Maurice Maurice "Hank" Greenberg, former chairman of insurer AIG. (AP Photo/Stephen Chernin, file)

NU Online News Service, March 30, 11:26 a.m. EST

Former American International Group Inc. chief executive Maurice “Hank” Greenberg isn’t giving up on his $25 billion lawsuit against the U.S. over its bailout.

In a March 28 filing by Starr International Co., which Greenberg is chairman of, the company argues that it has a right to seek compensation for itself and AIG shareholders because the government illegally took AIG property through massive wealth transfers and mismanaged the 2008 bailout of AIG while preventing its collapse.

Late last year, Starr filed a lawsuit in the U.S. Court of Federal Claims against the government, claiming it violated the Constitution when it took majority ownership of AIG without compensating the company’s shareholders.

The government followed by filing a motion to dismiss the lawsuit, saying AIG asked and agreed to be rescued, and that Starr has no authority to sue.

Greenberg’s Starr says the government’s actions in AIG’s case “stood in stark contrast to the government’s far more favorable treatment of similarly situated entities [during the financial crisis].”

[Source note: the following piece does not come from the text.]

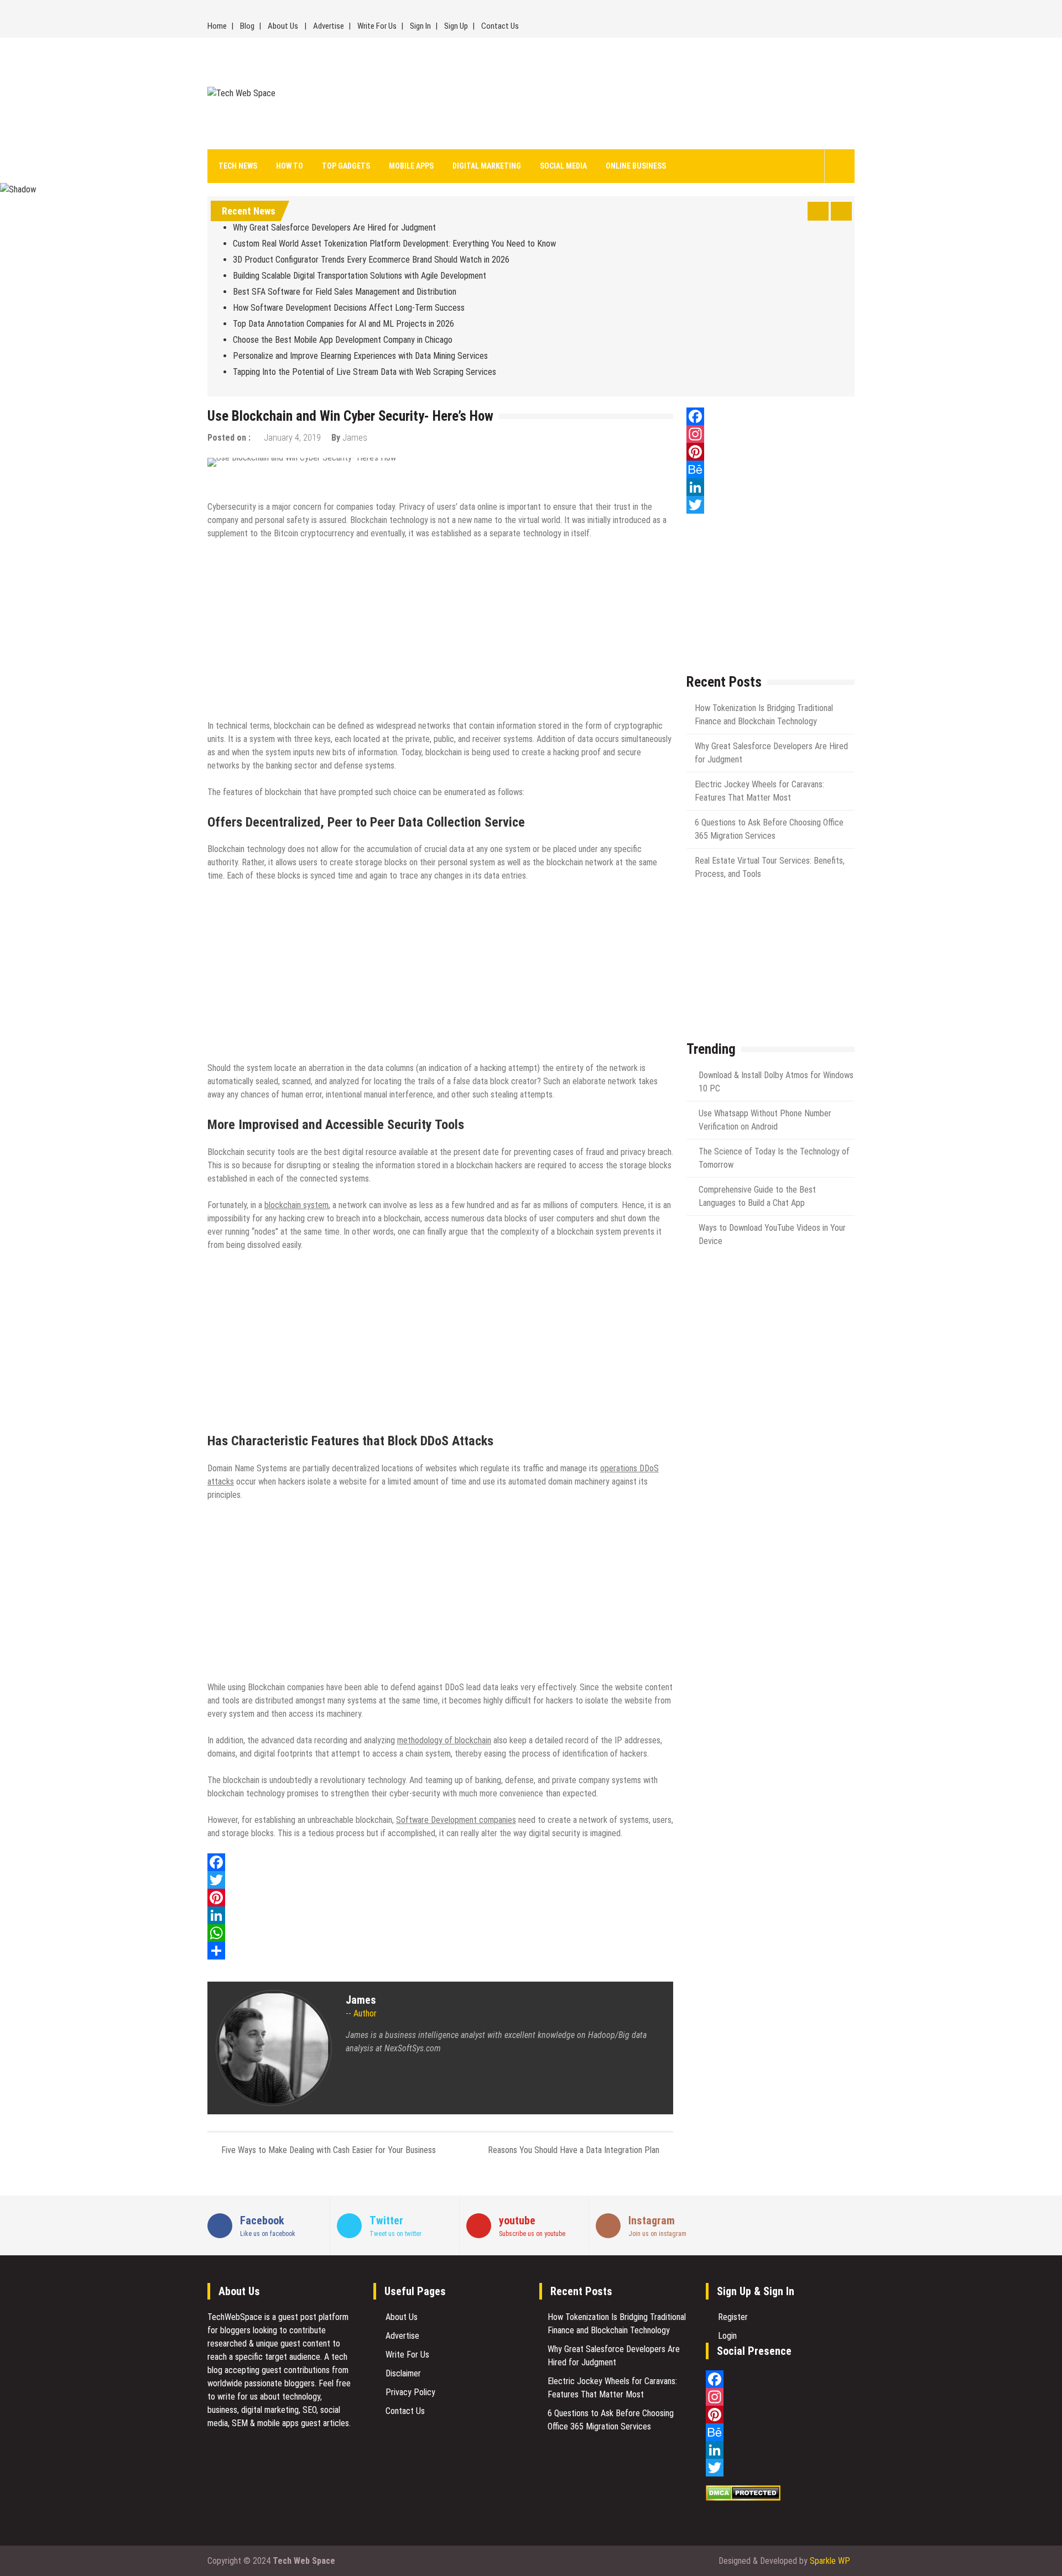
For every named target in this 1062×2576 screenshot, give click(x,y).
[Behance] (770, 469)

“Other companies received guarantees or loans at far more favorable interest rates, either of which would have addressed AIG’s liquidity problems without the massive wealth transfers mandated by the government,” says Starr, AIG’s largest shareholder before the bailout.

At one time the government held a 77 percent stake in AIG. It now holds about a 70 percent stake after AIG’s latest payback. However, Starr says the government violated the Fifth Amendment by taking private property for public use without just compensation.

Furthermore, the government cannot claim AIG consented to the deal when it denied shareholders the right to withhold consent—a circumvention of shareholders’ voting rights under state law, alleges Starr.

Starr adds that the government pressured AIG’s board to accept an inferior offer and misled the board to thinking it was the only offer.

“The government offered terms that were objectively grossly overreaching and much more extreme than alternatives that the government could have rationally accepted and would have accepted,” Starr proclaims in its court filing. “This strategy forced the AIG board into an unnecessary game of ‘chicken’ with the global economy, leaving the board with no choice but to yield.”